By depth, he said, he means looking at a campaign and examining all aspects of it, “so you see war as it is: chaotic and profoundly human.”

Finally, he said, officials should consider war in the context of what the United States wants to achieve politically in armed conflict, what the military’s role is in American society, and what needs to happen for societies to generate and sustain the will to engage in armed conflicts.

America’s Differential Advantage

American military power is joint power, the general noted, as the military uses land, air, maritime, space and cyber capabilities together, with each dependent on the other. “America’s differential advantage over the enemy has to do with skilled soldiers, sailors, airmen, Marines and teams with multiple technologies that give us the advantage,” McMaster said.

Capitalizing on that is the way forward for the military, he added.

In Ukraine, Russian President Vladimir Putin is engaged in a limited war for limited objectives, McMaster said. “Go into Ukraine, take some territory at very low cost and very low risk, and then portray the international community’s reaction as escalatory. How do you cope with that?” he asked.

One of the ways to do it is forward deterrence, which entails ratcheting up the price of such actions, the general said. “We undervalue deterrent capabilities at our own peril,” he added.

Countering Anti-access Technologies

Being able to operate in contested areas will be a problem for the future, McMaster said, and all services must be concerned about countering anti-access technologies and strategies, including in cyberspace.

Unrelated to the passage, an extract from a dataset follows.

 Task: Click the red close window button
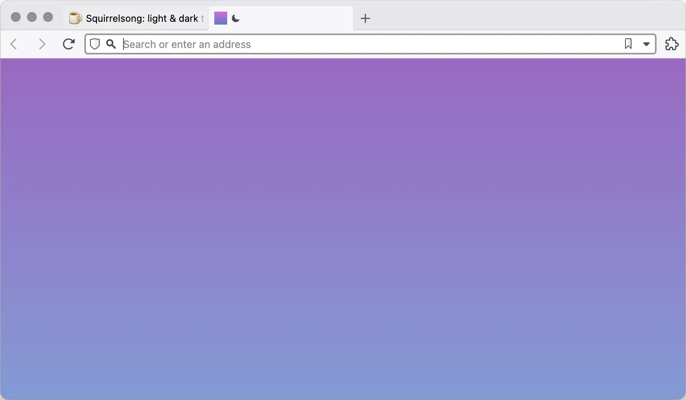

“From the Army perspective, we are going to have to project power outward from land into the maritime, air, space and cyber domains to ensure our freedom of movement and action in those domains and restrict the enemy’s use of them,” he said.

Enemies will increasingly use urban areas as terrorist safe havens or as launching points for missiles or other long-range strikes, McMaster said.

“For the Army, we’re going to have to conduct what I call expeditionary maneuver,” he added. “That’s rapidly deploying forces to unexpected locations to bypass anti-access. But that can’t just be a force that gets there. It has to be a force that has the mobility, protection and have lethality to operate.”